“Ensaio sobre o romance” (20/06/2012)

Tudo para voltar ao mesmo velho canto do travesseiro, com a mesma tempestade caindo lá fora. A alegria reserva o mesmo leito da infelicidade, dorme ao lado da tristeza e acorda no frio de um inverno. Por todos os passos de nossas dores, ela existiu. Nos encolhemos vezes demais, e ela é dessas que se alcança.

Tudo começa quando se abre os olhos, cansado de seu inchaço e vermelhidão. Resolvemos olhar para o mundo nem que seja sem cor, nem que apenas sobre rancor. O olhar é um lugar de intempéries. Reside nele nossa intenção, já de muito frustrada, acolhida pelo medo. Em segundo plano tudo que queremos ignorar, como se pudesse impedir a beleza de uma flor. A vida te encara. No fundo dos olhos dela, como se fosse teu primeiro encontro, alguém olha de volta.

É quando abrem-se os braços. A esperança de prontidão que vence por pouco nossas resalvas. Mas o humano guarda essa vontade de se completar na vida. Mesmo que seja um vulto, mesmo que passe sem notar-te, mesmo que a estadia seja breve, mesmo que no fim a mão volte vazia…Não há como não estender-se a chance de que aquele próximo, seja seu único.

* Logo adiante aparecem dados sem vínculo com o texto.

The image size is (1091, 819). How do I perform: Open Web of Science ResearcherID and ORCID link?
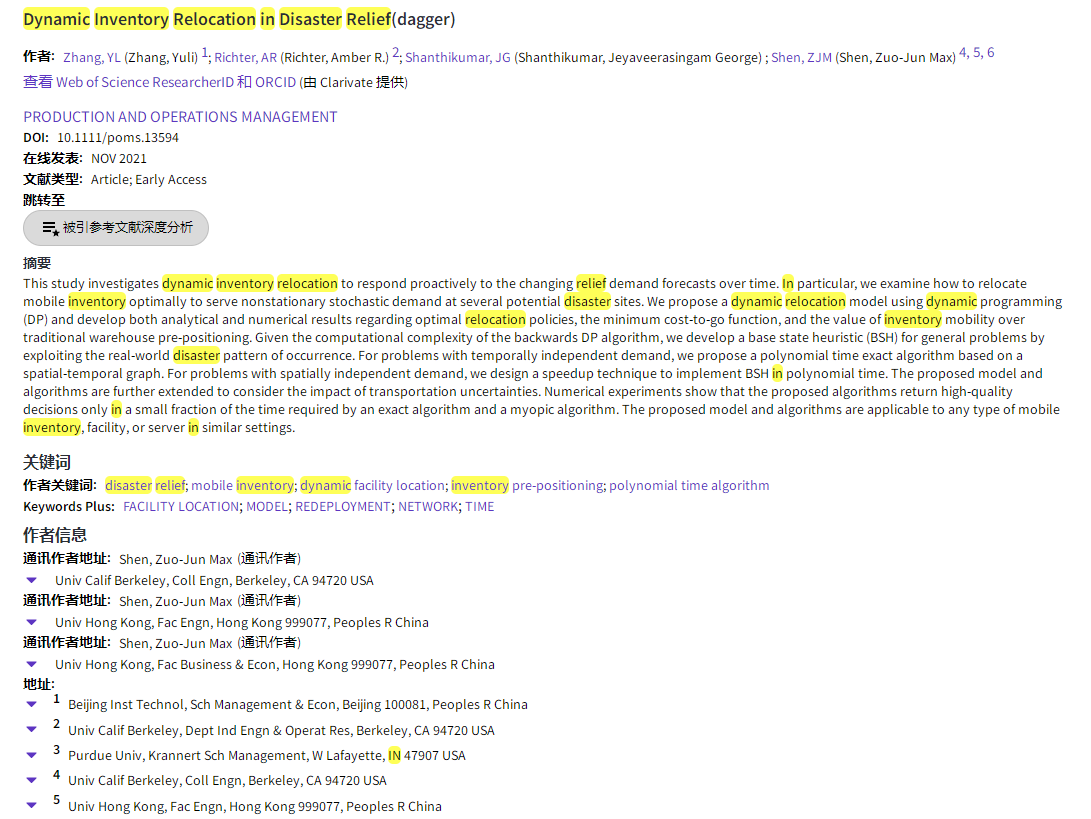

É quando se abrem os sorrisos. Seja um instante, seja a eternidade. Sabemos que nesse gesto tudo ficará bem, independente da palavra, da presença ou mesmo do amanhã. Basta este sorriso a cada novo encontro e tudo nesse mundo tem ao menos o sonho de ser feliz. Basta estar de olhos abertos.

O amor verdadeiro te faz chorar. Afinal a felicidade que finalmente preencheu aquele vazio, é digna de uma lágrima no velho travesseiro.